From "Moan Rooms" on Clubhouse to NSFW gay Twitter, there are platforms aplenty.

By Steven Underwood

Twitter becomes an entirely different place at 2am. It’s like a city park in the dead of night, when the gay cruisers come out in sweatpants and chinos: full of wanton curiosity and ready for fun. People become new versions of themselves, with funk and flavor and daring they did not have not even 30 minutes ago. It all occurs within a timeframe as quick as libido. In that brief window, you might see a Moan Room.

A “Moan Room” isn’t anything other than what the name implies. Listening in is an unfiltered pornographic experience that simulates the sort of frenzied, anonymous hookup the COVID-19 pandemic has made complicated.
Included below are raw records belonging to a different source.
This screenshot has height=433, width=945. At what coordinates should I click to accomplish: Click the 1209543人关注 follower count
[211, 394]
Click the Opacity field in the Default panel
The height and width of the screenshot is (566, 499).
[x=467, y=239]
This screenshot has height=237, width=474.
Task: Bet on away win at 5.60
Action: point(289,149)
It’s performative but also undeniably titillating. You’re expected to intuit that here, headphones aren’t a suggestion; they’re a requirement.

And it all started on a little app called Clubhouse.

Top of the Moanin’ to You: The Origins of Moan Rooms

Clubhouse gained traction in mid- to late-2020 as an audio-first social media platform with voice and exclusivity as its important elements. In its beta stage, it was invitation-only, but invites were eventually rolled out on a wider basis until almost everyone had access. Come July 2021, it opened its doors to the public. People could enter “Rooms” as listeners and request an invitation to the “Stage” to speak by a host or moderator. Typically, these moderators had a green badge that came with the power to remove people from the Stage.

In those early days, some Rooms lasted for almost 24 hours. Others would shut down and spring up numerous “breakout” Rooms. It was predictably horny: Flirtation or innuendo could fly off the cuff at any moment. We were speaking live, after all. And even better, like any app in the beta stage, there was no verification process. In theory, no one could leverage power.

As with many emerging online trends, the earliest adopters were often Black and/or bored. Mikeisha Vaughn of Pussy Rap and All of That, one of Clubhouse’s earliest live radio shows, notes the necessity of Black creators, especially Black femmes, in cultivating the app’s cultural relevance in real time. “When Black people got a hold of Clubhouse, and that October to November time period, [we] were very significant in the culture that was created on [that app],” she tells Logo. “Whether it was ‘meaningful’ conversation or bringing a musical artist on to talk… Black people are really important to the culture of the internet and social media [in general].”

Rafael Henrique/SOPA Images/LightRocket via Getty Images

BRAZIL - 2021/04/14: In this photo illustration, the Clubhouse logo seen displayed on a smartphone screen with the Twitter logo in the background. (Photo Illustration by Rafael Henrique/SOPA Images/LightRocket via Getty Images)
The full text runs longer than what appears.